Hierarchical clustering is a stronger extension of one of today's most influential unsupervised learning methods: clustering. The goal of this method is to create a hierarchy of clusters, thus constructing cluster evolutionary history and simultaneously finding clusterings at all resolutions. We propose four traits of interest for hierarchical clustering algorithms: (1) empirical performance, (2) theoretical guarantees, (3) cluster balance, and (4) scalability. While a number of algorithms are designed to achieve one to two of these traits at a time, there exist none that achieve all four. Inspired by Bateni et al.'s scalable and empirically successful Affinity Clustering [NeurIPs 2017], we introduce Affinity Clustering's successor, Matching Affinity Clustering. Like its predecessor, Matching Affinity Clustering maintains strong empirical performance and uses Massively Parallel Communication as its distributed model. Designed to maintain provably balanced clusters, we show that our algorithm achieves good, constant factor approximations for Moseley and Wang's revenue and Cohen-Addad et al.'s value. We show Affinity Clustering cannot approximate either function. Along the way, we also introduce an efficient $k$-sized maximum matching algorithm in the MPC model.
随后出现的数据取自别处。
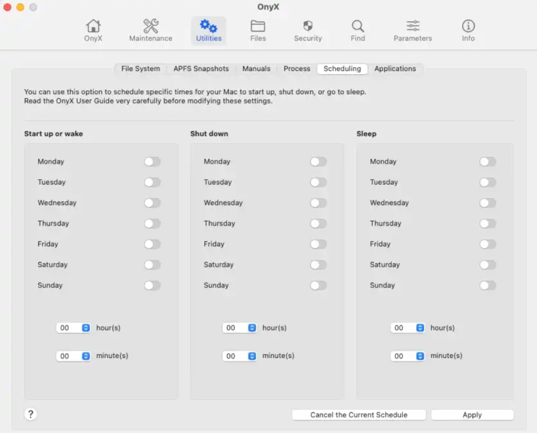The height and width of the screenshot is (433, 537).
Task: Turn on Sunday sleep schedule
Action: 488,285
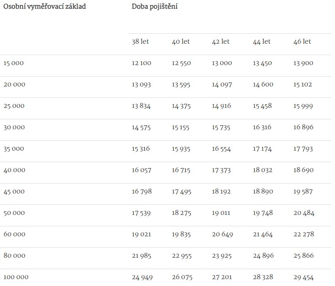Select the '40 let' column heading
This screenshot has height=286, width=335.
[181, 41]
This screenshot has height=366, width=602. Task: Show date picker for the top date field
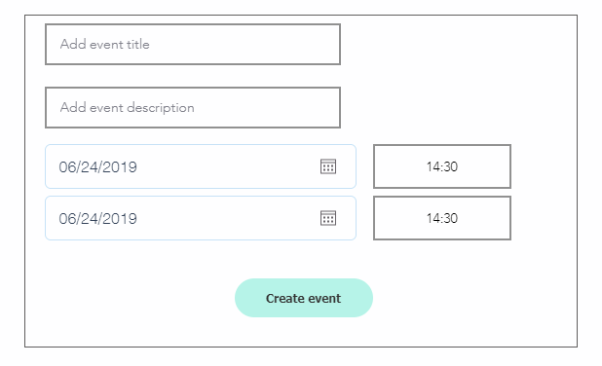(328, 166)
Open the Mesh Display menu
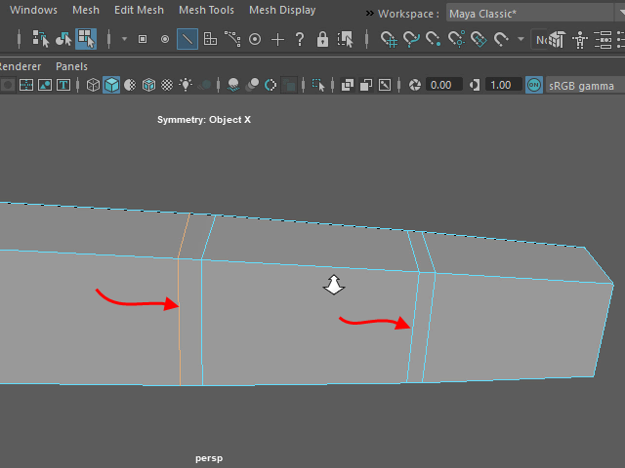The height and width of the screenshot is (468, 625). coord(282,10)
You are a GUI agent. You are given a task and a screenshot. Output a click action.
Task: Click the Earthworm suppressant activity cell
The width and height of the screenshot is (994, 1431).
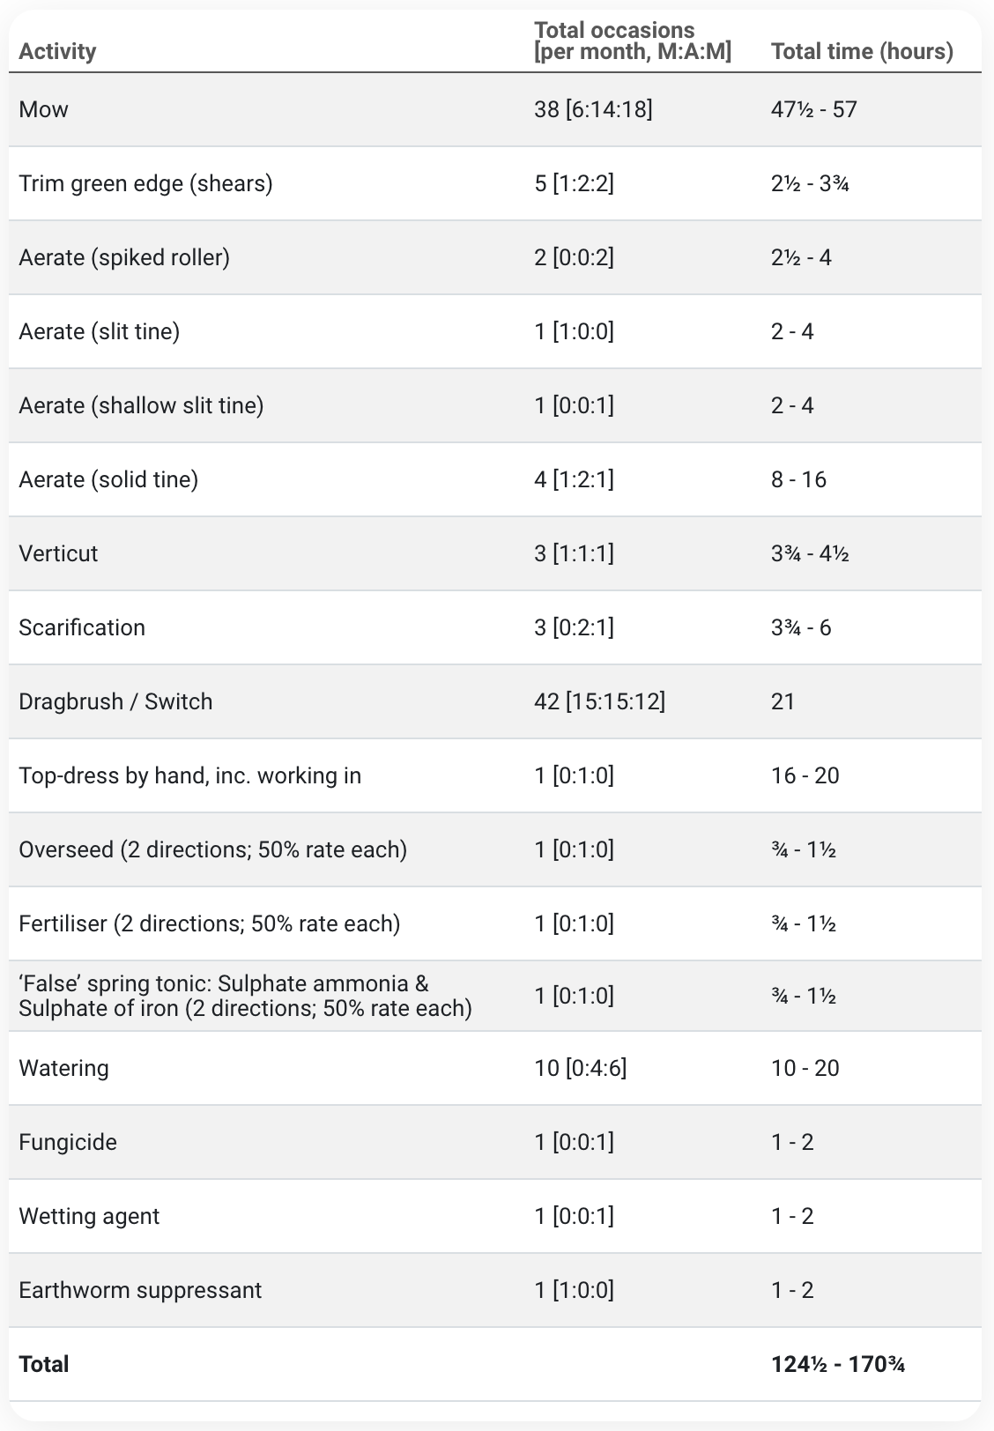(140, 1290)
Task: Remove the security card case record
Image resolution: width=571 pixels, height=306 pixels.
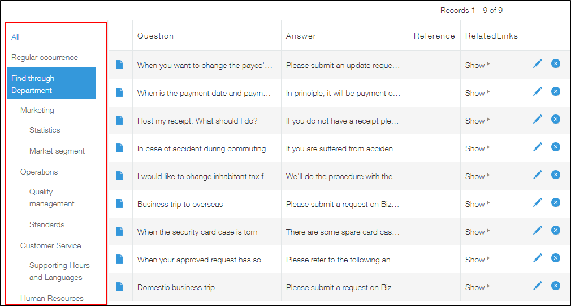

翻译：今天最有影响力的、不受监督的学习方法之一的分层集群是一个更强有力的延伸:集群。这个方法的目标是建立群集等级,从而构建群集进化历史,同时在所有决议上寻找群集。我们为等级群集算法提出了四个值得注意的特点:(1) 实证性、(2) 理论保障、(3) 群集平衡和(4) 缩放性。虽然一些算法旨在一次实现一至二个这些特征,但并没有实现所有四个特征。受Bateni et al. 的可扩展性和经验上成功的亲近性组合[NeurIPs 2017]的启发,我们引入“亲近性组合”的后继者“亲近性组合组合”。和前身一样,“亲近性组合”保持很强的经验性业绩,并使用质量平行通信作为其分布模式。设计来保持一个可辨称平衡的群集,但我们显示我们的算法为Mosseley和Wang的岁收入和Chen-Add et al. 的价值实现了良好、不变的系数近近似性模型。我们同时展示了美元组合法中的一种方法。